(What to work on): Reproduce the rows below word for word, starting at the row that contains "coordinates (600, 107)." and ending at the row that contains "The image size is (550, 606).".

(Records from a collection)
_ _ _ _

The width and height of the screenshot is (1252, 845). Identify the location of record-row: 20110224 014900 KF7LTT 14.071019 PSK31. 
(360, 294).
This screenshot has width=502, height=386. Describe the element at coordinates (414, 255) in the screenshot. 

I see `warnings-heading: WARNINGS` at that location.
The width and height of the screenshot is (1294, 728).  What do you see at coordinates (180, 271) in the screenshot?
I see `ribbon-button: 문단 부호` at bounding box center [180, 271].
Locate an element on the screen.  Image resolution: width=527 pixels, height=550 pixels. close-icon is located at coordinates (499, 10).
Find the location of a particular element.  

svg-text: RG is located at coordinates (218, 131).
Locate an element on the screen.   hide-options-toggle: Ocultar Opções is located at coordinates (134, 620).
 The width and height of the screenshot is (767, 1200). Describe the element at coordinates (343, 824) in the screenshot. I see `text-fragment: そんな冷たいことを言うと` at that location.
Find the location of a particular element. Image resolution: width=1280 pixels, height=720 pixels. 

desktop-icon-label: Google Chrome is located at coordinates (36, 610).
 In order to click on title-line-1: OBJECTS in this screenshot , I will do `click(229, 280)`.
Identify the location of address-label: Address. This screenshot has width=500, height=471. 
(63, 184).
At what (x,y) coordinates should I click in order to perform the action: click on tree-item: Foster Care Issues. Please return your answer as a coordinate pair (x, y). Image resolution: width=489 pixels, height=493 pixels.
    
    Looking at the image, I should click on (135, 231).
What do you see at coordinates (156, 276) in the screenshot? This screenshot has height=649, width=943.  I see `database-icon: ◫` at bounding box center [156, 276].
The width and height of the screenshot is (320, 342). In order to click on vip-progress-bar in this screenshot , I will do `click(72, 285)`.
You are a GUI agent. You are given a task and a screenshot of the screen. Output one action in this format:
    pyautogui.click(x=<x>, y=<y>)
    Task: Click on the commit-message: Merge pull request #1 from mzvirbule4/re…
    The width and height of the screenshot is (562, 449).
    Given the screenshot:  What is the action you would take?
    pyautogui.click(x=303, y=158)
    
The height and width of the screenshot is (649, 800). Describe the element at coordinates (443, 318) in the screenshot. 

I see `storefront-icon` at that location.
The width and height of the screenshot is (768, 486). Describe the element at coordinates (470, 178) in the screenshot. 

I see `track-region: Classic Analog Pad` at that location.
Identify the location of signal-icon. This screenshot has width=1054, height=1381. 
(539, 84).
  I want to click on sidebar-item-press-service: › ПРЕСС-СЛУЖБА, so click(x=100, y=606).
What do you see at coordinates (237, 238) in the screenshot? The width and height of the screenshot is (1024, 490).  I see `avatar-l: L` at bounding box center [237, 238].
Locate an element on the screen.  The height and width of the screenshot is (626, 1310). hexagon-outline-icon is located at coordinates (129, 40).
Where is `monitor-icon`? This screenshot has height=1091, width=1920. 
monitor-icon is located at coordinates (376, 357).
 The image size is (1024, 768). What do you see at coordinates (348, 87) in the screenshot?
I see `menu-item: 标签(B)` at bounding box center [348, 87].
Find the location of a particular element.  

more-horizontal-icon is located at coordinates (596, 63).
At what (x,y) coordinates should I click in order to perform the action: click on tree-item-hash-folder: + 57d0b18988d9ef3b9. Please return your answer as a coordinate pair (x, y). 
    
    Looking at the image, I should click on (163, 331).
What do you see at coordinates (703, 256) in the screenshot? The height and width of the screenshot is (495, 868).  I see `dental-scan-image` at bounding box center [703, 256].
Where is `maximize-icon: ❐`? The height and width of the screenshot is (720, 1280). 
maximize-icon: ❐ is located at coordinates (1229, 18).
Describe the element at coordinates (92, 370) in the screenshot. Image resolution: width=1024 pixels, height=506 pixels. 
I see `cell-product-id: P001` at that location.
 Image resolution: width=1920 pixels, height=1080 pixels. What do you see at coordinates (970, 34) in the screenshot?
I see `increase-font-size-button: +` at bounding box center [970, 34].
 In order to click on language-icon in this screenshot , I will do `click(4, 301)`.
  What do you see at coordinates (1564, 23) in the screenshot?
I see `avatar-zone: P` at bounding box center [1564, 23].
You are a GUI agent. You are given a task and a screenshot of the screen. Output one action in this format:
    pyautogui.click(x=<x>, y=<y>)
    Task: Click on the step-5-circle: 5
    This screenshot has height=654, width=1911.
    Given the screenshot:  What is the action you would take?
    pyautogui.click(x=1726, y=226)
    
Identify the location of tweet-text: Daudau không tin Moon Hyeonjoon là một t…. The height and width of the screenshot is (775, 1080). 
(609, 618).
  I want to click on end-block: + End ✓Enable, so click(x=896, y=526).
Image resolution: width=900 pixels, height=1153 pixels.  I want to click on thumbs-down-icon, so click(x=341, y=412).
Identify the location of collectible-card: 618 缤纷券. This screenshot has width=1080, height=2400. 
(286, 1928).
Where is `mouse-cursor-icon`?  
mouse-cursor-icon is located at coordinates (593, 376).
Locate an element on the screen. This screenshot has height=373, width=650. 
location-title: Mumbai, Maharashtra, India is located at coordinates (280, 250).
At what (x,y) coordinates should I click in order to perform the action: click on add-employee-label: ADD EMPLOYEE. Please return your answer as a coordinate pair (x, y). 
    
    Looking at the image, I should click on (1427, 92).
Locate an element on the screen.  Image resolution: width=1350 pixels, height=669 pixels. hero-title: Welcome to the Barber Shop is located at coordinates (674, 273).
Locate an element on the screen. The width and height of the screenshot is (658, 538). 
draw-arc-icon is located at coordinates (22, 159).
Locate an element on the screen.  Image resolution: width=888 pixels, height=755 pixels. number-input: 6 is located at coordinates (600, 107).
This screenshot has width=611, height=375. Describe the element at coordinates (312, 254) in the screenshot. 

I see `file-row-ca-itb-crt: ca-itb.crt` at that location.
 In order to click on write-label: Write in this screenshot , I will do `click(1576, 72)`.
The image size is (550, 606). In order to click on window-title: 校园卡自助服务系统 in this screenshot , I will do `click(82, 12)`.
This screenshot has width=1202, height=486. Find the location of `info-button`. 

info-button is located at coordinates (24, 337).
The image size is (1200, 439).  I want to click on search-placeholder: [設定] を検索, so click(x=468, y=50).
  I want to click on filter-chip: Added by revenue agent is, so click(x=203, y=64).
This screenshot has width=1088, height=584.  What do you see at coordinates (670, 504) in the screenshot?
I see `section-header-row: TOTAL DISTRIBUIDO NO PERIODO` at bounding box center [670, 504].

_ _ _ _

(Solution):
Locate an element on the screen.  Image resolution: width=888 pixels, height=755 pixels. number-input: 6 is located at coordinates (600, 107).
This screenshot has width=611, height=375. Describe the element at coordinates (312, 254) in the screenshot. 

I see `file-row-ca-itb-crt: ca-itb.crt` at that location.
 In order to click on write-label: Write in this screenshot , I will do `click(1576, 72)`.
The image size is (550, 606). In order to click on window-title: 校园卡自助服务系统 in this screenshot , I will do `click(82, 12)`.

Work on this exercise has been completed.